The crypto subsystem does the prepending of the padding in software.
The actual signature generation/verification (which is an RSA encrypt
or decrypt operation) may be performed in hardware by a crypto
accelerator.
Before commit 8552cb04e083 ("crypto: rsassa-pkcs1 - Copy source
data for SG list"), the kernel constructed a scatterlist
consisting of the padding on the one hand, and of the message
to be signed/verified on the other hand. I believe this worked
for use cases where the message is located in restricted memory.
However since that commit, the kernel kmalloc's a new buffer and
copies the message to be signed/verified into it. The argument
was that although the *kernel* may be able to access the data,
the crypto accelerator may *not* be able to do so. In particular,
portions of the padding are located in the kernel's .rodata section
which is a valid virtual address on x86 but not on arm64 and
which may be inaccessible to a crypto accelerator.
However in the case of restricted memory, the situation is exactly
the opposite: The kernel may *not* be able to access the data,
but the crypto accelerator can access it just fine.
I did raise a concern about this to the maintainer, but to no avail:
https://lore.kernel.org/r/Z1Kym1-9ka8kGHrM@wunner.de/
This is the alternative solution I would have preferred:
https://lore.kernel.org/r/3de5d373c86dcaa5abc36f501c1398c4fbf05f2f.1732865109.git.lukas@wunner.de/
> I am also in favour of end to end open source use-cases. But I fear
> without progressing in a step wise manner as with this proposal we
> would rather force developers to upstream all the software pieces in
> one go which will be kind of a chicken and egg situation. I am sure
> once this feature lands Mediatek folks will be interested to port
> their secure video playback patchset [3] on top of it. Similarly other
> silicon vendors like NXP, Qcom etc. will be motivated to do the same.

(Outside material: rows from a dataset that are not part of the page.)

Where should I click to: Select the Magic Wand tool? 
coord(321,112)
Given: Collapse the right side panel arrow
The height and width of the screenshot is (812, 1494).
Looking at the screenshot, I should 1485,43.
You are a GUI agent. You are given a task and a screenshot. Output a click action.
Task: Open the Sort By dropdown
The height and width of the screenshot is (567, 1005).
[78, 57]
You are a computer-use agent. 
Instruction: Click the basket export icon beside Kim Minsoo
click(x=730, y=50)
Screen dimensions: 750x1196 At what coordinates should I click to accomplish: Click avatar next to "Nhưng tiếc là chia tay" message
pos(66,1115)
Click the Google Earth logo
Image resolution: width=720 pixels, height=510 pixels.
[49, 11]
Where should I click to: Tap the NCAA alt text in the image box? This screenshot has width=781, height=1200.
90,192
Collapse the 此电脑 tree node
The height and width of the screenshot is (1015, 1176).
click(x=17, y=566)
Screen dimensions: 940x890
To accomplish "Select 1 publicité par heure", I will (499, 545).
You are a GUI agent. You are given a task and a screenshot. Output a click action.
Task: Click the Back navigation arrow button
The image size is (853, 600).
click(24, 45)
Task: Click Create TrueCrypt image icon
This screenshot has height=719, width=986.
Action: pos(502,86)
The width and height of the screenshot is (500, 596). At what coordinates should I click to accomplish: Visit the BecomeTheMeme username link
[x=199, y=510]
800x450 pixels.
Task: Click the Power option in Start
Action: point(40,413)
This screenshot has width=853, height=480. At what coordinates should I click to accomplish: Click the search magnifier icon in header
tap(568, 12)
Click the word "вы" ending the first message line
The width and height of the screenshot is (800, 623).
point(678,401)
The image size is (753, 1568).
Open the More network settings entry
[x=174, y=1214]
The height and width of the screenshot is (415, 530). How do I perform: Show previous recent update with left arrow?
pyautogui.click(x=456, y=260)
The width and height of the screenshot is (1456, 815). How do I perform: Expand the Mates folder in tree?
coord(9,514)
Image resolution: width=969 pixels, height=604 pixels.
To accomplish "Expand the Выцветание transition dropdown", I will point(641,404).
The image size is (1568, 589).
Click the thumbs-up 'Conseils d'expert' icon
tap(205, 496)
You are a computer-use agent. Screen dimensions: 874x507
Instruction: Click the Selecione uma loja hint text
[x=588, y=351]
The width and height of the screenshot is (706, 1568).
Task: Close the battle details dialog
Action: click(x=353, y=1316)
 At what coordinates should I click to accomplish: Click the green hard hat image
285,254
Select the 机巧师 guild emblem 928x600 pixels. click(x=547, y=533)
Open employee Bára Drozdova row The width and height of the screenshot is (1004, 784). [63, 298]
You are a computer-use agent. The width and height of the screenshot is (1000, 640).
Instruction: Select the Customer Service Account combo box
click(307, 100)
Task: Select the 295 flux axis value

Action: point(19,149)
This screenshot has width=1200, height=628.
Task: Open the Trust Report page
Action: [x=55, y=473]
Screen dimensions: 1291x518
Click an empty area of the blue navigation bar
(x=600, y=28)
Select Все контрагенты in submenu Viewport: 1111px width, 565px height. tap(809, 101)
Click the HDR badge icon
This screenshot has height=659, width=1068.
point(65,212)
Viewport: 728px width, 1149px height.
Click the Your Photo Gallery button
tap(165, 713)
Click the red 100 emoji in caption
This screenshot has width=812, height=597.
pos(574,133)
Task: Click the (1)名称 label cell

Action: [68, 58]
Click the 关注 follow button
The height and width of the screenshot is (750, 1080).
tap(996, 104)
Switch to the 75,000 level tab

The crypto use case may be easier to bring up than the video decoding
use case because you don't need to implement a huge amount of
user space code.
Thanks,
Lukas
Hi Lukas,
On Tue, 24 Dec 2024 at 14:58, Lukas Wunner <lukas@wunner.de> wrote:
>
> On Tue, Dec 24, 2024 at 12:05:19PM +0530, Sumit Garg wrote:
> > Restricted memory is a feature enforced by hardware specific firewalls
> > where a particular TEE implementation governs which particular block
> > of memory is accessible to a particular peripheral or a CPU running in
> > a higher privileged mode than the Linux kernel.
> [...]
> > - Another possible use-case can be for the TEE implementation to store
> > key material in a restricted buffer which is only accessible to the
> > hardware crypto accelerator.
>
> Just a heads-up:
>
> For RSA sign/verify operations using rsassa-pkcs1 encoding,
> the message to be signed/verified (which I understand could
> be located in restricted memory) is prepended by a padding.
>
> The crypto subsystem does the prepending of the padding in software.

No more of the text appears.